Why a compromised pipeline is worse than a compromised application

Compromising an application in production grants access to that specific application. Compromising the pipeline that builds it grants the ability to inject malicious code into every future deployment, persistently and with the legitimate signature of the organization's build process. It's exactly the pattern behind the most severe software supply chain incidents of recent years: the attacker doesn't attack the final product, they attack the factory that produces it, because the impact multiplies with every release and every customer.

Exposed secrets in environment variables, logs and configuration

Pipelines handle high-value credentials — deployment keys, package registry tokens, cloud credentials with broad permissions — usually as environment variables or secrets managed by the CI/CD platform. The most common failures are: secrets hardcoded directly in the pipeline's own configuration file (versioned in the repository), secrets leaked into execution logs by a poorly managed debug command, and secrets with excessive scope — a production deployment key accessible from a pipeline on any random development branch.

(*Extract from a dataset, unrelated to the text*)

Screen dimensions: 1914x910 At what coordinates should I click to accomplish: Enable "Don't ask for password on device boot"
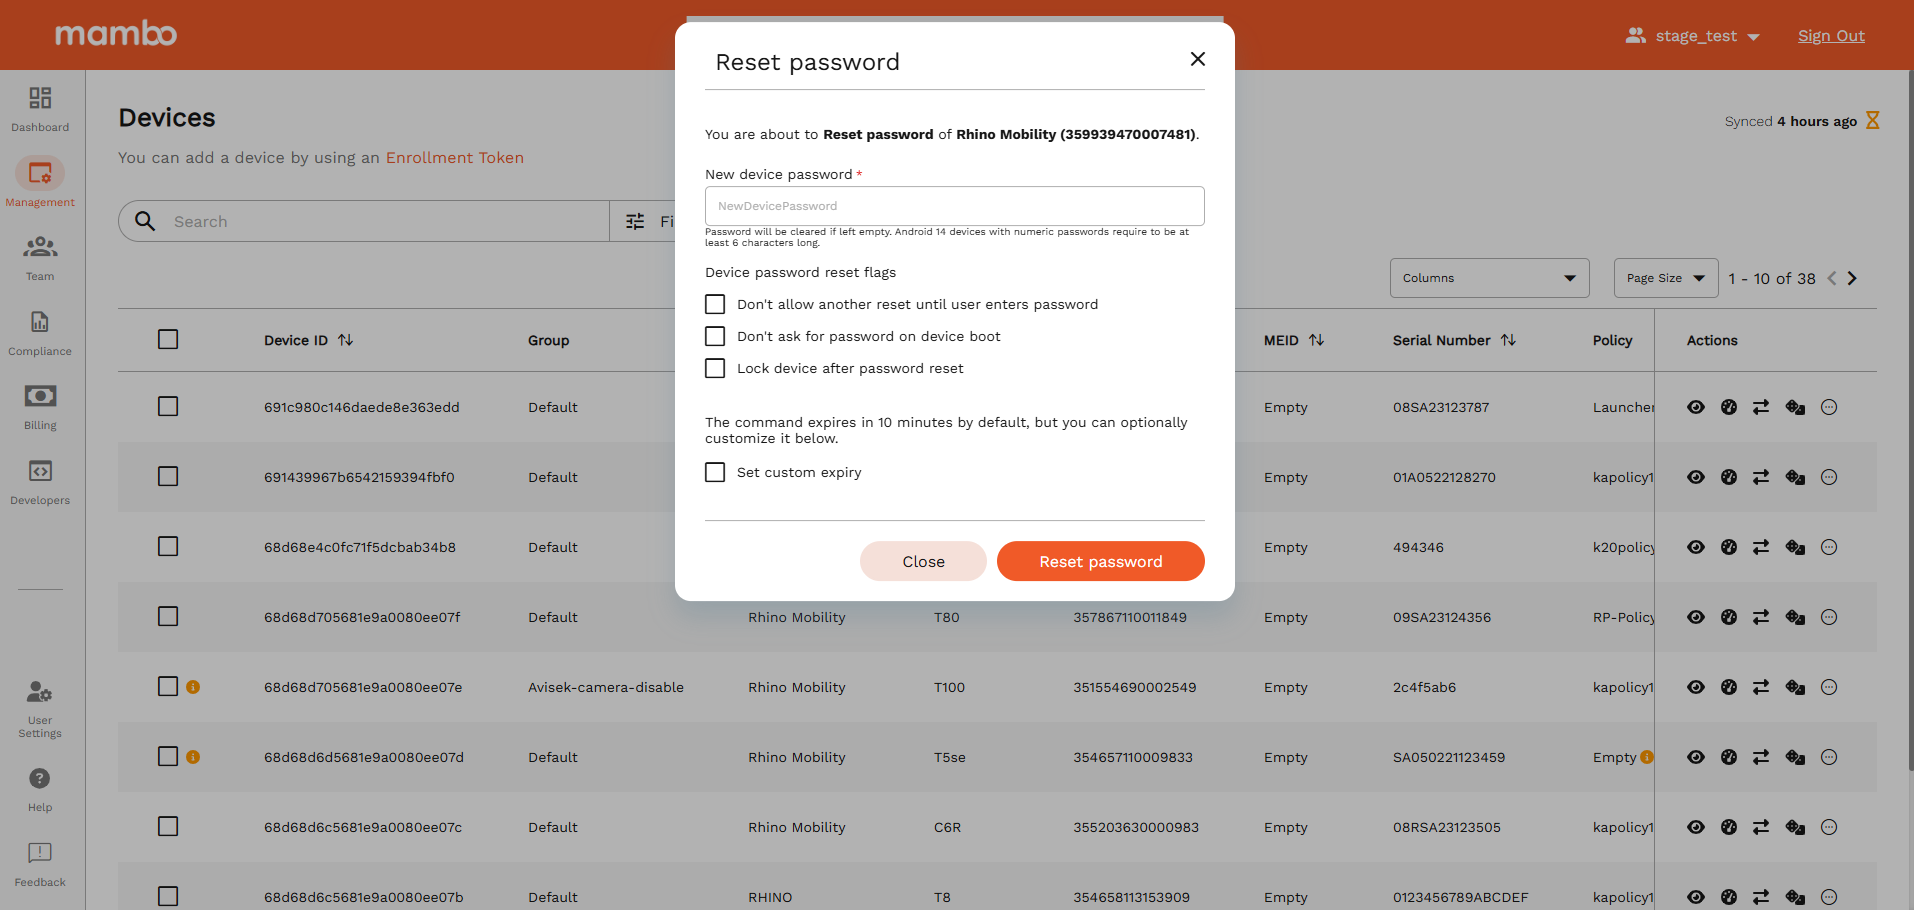click(714, 336)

Runner permissions and untrusted code execution

In repositories that accept external contributions or fork pull requests, it's critical to check whether CI/CD workflows automatically execute code from an untrusted pull request with access to the same secrets as a main-repository workflow. It's a known attack vector: an external attacker submits a pull request that, without needing approval, runs arbitrary code on the runner with access to the pipeline's credentials. You should also review the isolation of self-hosted runners, which, if poorly segmented, can grant access to the organization's internal network.

Dependency and software supply chain integrity

A secure pipeline must verify the integrity of every dependency it installs — using lockfiles, checksums and, where possible, package signatures — to prevent dependency confusion attacks (publishing a malicious package with the same name as an internal one on a public registry) or the compromise of a legitimate upstream dependency. Auditing this involves reviewing the configuration of the package registries used, whether SBOMs (Software Bill of Materials) are generated and verified, and whether a dependency scanning process (SCA) is integrated into the pipeline itself, not just run occasionally by hand.

FAQ

Does CI/CD pipeline pentesting replace a source code audit?

No, they're complementary. A source code audit reviews the application itself (SAST, manual logic and vulnerability review); pipeline pentesting reviews the infrastructure that builds and deploys that application — secrets, permissions, dependency integrity. Both surfaces matter because an attacker can choose whichever is weaker.

Which CI/CD platforms does this type of assessment cover?

The methodology applies to any platform — GitHub Actions, GitLab CI, Jenkins, CircleCI, Azure DevOps — because the risks (exposed secrets, runner permissions, dependency integrity) are conceptually the same, even though configuration details differ between platforms.